* _Aim of the task_:
In the records below, tally every line containing "resolution". Report only the total.

(Stored records)
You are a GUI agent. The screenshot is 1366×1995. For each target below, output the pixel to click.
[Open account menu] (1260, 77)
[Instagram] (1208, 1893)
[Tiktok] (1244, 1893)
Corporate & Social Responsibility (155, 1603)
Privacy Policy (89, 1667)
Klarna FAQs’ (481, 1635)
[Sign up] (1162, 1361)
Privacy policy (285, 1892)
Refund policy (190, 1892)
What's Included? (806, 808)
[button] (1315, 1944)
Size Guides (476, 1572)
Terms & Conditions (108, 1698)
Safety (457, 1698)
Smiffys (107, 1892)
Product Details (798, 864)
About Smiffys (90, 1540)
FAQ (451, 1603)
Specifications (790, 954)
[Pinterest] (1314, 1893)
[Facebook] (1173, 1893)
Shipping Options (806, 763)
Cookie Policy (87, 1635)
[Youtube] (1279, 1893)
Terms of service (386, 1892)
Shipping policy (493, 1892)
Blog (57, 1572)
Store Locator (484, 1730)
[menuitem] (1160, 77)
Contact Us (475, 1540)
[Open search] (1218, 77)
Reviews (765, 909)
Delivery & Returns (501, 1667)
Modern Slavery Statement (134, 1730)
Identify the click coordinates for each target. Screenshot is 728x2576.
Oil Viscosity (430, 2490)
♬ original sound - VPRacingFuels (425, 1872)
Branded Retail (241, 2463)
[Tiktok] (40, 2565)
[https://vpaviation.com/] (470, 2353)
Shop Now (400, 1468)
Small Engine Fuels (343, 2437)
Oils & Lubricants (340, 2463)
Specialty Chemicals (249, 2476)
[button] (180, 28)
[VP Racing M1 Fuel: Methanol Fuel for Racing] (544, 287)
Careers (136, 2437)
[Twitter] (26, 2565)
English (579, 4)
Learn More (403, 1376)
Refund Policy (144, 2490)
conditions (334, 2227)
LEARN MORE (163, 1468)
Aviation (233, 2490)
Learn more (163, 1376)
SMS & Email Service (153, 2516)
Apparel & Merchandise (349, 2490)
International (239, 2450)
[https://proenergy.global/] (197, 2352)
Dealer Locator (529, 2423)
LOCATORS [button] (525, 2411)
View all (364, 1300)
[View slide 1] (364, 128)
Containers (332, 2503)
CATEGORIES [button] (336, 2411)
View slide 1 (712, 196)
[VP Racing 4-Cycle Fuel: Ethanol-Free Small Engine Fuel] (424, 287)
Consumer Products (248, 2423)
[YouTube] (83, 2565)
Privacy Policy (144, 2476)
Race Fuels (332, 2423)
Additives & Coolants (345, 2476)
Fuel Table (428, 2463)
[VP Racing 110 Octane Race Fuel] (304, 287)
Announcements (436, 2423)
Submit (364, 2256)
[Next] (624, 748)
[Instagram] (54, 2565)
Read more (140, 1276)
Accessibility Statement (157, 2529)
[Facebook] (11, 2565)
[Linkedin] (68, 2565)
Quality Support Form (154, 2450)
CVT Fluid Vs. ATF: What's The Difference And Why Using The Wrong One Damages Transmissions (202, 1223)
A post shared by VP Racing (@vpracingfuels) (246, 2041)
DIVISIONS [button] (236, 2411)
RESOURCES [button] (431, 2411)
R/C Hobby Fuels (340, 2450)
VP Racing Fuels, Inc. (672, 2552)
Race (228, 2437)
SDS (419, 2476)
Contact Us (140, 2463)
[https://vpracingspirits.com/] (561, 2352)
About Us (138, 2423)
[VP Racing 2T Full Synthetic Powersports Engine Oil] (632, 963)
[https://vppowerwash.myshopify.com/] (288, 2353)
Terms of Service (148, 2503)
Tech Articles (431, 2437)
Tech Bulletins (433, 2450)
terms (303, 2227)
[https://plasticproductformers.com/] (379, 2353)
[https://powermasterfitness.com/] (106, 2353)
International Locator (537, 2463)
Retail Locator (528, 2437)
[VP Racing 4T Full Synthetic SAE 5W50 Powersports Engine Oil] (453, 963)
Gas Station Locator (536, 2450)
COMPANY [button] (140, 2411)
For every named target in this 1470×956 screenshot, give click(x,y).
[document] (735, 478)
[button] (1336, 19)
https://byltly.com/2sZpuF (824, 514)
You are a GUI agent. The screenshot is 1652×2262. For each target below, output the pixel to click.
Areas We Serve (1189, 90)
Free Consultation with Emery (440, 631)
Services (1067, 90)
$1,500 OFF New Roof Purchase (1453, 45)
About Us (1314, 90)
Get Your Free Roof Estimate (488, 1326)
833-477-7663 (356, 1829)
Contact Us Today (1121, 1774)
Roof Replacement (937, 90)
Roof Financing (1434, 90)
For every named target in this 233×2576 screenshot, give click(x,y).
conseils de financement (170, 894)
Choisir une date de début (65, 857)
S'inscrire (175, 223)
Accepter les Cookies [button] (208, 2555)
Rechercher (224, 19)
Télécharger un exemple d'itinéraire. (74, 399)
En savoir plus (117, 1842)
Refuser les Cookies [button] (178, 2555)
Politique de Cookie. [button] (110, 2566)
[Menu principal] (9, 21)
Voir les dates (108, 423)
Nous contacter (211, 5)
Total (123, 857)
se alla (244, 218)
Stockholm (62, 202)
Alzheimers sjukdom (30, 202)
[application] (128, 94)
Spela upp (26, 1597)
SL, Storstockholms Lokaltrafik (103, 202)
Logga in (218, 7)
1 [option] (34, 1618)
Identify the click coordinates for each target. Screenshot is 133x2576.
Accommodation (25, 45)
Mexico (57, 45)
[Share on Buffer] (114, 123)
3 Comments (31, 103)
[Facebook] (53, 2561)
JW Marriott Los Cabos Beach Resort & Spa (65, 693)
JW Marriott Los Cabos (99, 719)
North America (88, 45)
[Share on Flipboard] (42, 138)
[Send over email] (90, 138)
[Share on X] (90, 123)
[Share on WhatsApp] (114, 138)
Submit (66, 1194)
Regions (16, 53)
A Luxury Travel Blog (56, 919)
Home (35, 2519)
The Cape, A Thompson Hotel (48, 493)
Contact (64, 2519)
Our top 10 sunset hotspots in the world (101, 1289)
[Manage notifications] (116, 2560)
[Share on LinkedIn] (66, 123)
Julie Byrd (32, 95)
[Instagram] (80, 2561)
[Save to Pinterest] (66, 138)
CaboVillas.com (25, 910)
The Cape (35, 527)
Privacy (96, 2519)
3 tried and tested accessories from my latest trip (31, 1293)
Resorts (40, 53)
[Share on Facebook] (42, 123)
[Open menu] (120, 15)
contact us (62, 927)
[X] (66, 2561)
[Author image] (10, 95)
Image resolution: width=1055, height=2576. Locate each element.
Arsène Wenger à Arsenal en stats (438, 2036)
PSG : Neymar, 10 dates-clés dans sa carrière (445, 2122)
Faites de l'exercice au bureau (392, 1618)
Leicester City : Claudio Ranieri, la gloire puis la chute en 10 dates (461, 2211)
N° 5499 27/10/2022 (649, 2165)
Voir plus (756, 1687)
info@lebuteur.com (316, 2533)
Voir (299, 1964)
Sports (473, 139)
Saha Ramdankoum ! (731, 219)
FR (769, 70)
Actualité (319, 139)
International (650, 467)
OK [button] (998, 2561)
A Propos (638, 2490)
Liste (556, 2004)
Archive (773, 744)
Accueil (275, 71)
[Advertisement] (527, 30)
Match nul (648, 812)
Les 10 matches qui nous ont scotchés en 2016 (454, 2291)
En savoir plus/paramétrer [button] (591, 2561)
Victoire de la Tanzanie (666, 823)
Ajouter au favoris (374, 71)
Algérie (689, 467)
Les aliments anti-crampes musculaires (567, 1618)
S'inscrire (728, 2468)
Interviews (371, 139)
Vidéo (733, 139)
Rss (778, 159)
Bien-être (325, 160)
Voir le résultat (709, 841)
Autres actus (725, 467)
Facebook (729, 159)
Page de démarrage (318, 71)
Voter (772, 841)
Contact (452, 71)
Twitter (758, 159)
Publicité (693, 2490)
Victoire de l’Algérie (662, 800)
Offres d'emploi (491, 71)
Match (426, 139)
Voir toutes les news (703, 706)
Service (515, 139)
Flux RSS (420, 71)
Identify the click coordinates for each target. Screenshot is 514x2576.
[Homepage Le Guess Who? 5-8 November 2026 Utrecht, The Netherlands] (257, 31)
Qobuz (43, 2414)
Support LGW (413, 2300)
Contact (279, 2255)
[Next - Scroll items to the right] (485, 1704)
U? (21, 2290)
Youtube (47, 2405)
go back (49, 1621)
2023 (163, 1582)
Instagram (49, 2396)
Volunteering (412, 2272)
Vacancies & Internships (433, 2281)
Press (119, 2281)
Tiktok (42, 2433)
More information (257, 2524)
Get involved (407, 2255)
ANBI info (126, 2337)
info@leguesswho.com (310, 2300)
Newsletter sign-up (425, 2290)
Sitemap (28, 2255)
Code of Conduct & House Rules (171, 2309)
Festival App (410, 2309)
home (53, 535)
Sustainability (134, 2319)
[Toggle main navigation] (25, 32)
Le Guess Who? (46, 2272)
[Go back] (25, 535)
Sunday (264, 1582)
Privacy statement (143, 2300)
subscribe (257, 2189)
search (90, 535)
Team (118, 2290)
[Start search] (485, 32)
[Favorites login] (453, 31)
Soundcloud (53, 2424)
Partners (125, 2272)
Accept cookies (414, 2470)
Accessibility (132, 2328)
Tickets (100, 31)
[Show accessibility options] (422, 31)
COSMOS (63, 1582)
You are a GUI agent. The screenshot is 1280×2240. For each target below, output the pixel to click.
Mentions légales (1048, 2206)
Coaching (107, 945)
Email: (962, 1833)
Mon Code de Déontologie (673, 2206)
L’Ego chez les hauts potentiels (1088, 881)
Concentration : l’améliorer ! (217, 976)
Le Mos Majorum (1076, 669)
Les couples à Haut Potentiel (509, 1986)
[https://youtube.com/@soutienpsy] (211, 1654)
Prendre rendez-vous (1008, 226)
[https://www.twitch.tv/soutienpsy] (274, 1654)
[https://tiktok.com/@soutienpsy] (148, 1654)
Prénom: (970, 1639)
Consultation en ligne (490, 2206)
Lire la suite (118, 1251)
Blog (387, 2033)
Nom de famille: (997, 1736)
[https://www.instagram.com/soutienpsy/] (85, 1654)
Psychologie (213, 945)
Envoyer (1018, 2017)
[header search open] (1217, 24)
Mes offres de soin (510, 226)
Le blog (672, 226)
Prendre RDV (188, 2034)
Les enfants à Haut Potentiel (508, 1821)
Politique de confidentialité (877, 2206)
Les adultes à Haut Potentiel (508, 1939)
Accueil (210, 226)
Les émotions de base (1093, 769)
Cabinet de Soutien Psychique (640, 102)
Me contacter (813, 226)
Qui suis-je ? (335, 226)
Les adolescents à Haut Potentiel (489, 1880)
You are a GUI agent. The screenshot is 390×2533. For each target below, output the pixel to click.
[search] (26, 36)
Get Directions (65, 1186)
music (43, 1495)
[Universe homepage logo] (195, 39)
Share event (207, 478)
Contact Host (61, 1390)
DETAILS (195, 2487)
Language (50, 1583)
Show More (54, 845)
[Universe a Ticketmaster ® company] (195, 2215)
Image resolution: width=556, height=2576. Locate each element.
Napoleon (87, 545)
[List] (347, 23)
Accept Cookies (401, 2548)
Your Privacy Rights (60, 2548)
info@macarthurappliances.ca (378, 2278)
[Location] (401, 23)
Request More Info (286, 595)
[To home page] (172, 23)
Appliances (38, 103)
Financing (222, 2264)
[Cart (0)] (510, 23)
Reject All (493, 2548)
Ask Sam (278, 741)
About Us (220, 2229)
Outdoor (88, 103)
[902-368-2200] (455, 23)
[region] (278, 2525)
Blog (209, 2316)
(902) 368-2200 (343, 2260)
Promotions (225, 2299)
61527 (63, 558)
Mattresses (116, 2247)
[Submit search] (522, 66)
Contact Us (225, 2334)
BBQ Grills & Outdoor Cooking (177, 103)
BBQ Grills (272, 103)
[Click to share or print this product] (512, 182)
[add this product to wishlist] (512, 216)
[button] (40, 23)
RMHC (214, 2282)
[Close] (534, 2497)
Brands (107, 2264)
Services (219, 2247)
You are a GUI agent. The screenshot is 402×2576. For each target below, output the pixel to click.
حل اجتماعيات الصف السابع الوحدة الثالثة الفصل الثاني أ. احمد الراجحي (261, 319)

* _Result of the task_:
2